We also plan to begin using AI tools in other ways. One will be using Claude to rewrite press releases, providing coverage to nonprofits and small businesses that we would otherwise not be able to do. We commit to disclosing to readers that AI was used in the content generation, and every piece will be reviewed and edited by a human.

If it seems too good to be true…

🤦‍♂️ For my fellow publishers, here’s a cautionary tale. 

Earlier this year, we learned a hard lesson about affiliate marketing. We had been publishing disclosed, sponsored content for programs that, if I’m being honest, I knew were flirting with the darker corners of the web. Nothing illegal, but things like “grow your Instagram following fast” schemes and online gaming. The alarm bells were there, but I didn’t heed them because, frankly, the money was too easy. These marketers were basically piggybacking on our high search result rankings.

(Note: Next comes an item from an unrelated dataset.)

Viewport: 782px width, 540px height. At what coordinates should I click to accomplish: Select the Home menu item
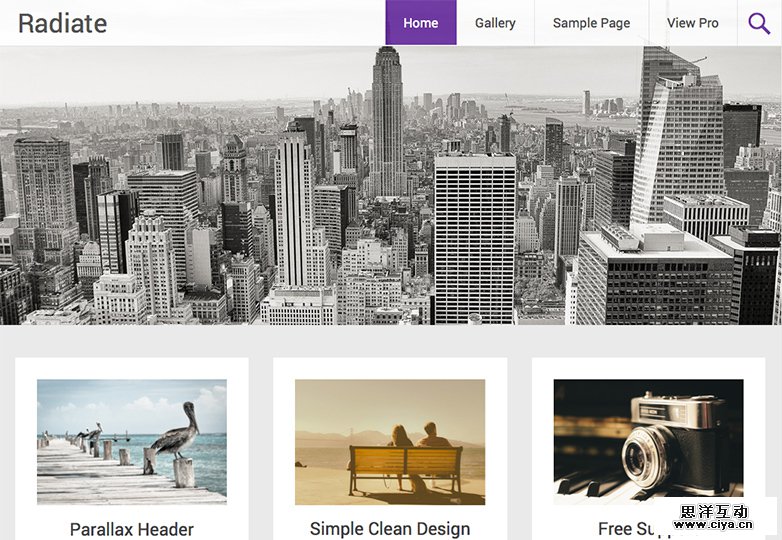pos(421,23)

❌ But, the powers that be at Google threatened to penalize our search rankings for it. The very clear disclosures stating that these stories were paid didn’t matter, and we have since removed every piece of that content and walked away from the revenue stream entirely. If an opportunity feels like free money, there is probably a catch. Consider this your warning.

Objects in the mirror

What I’m reading:

  • “The Running Ground” by Nick Thompson: My running days are over, but I’m forever a fan of the sport, something I inherited from my father, who was a founding member of the Atlanta Track Club and owned a running store at the beginning of the sport’s early ‘80s boom. His original “There Is No Finish Line” Nike poster still hangs in my office. This sweet book blends the complexity of a father-son relationship with the purity of running amid a backdrop of the media industry.

Where I’m eating:

  • The Georgia Grown Dinner at the Atlanta Botanical Garden: Figure out a way to get a ticket to these periodic dinners. I was lucky enough to be there the night Alan Byers worked his magic with local ingredients, which he does on the regular from his perch at Decatur’s The Deer and the Dove.
  • The new Casi Cielo on the Beltline is stunning and delicious, and owner Juan Henao is a hospitality wizard.
  • Hermanita: I know I talk a lot about Tio Lucho’s, but this Monday night pop-up of Peruvian street food may be the best meal I’ve had this year.

Keith Pepper is the publisher of Rough Draft Atlanta.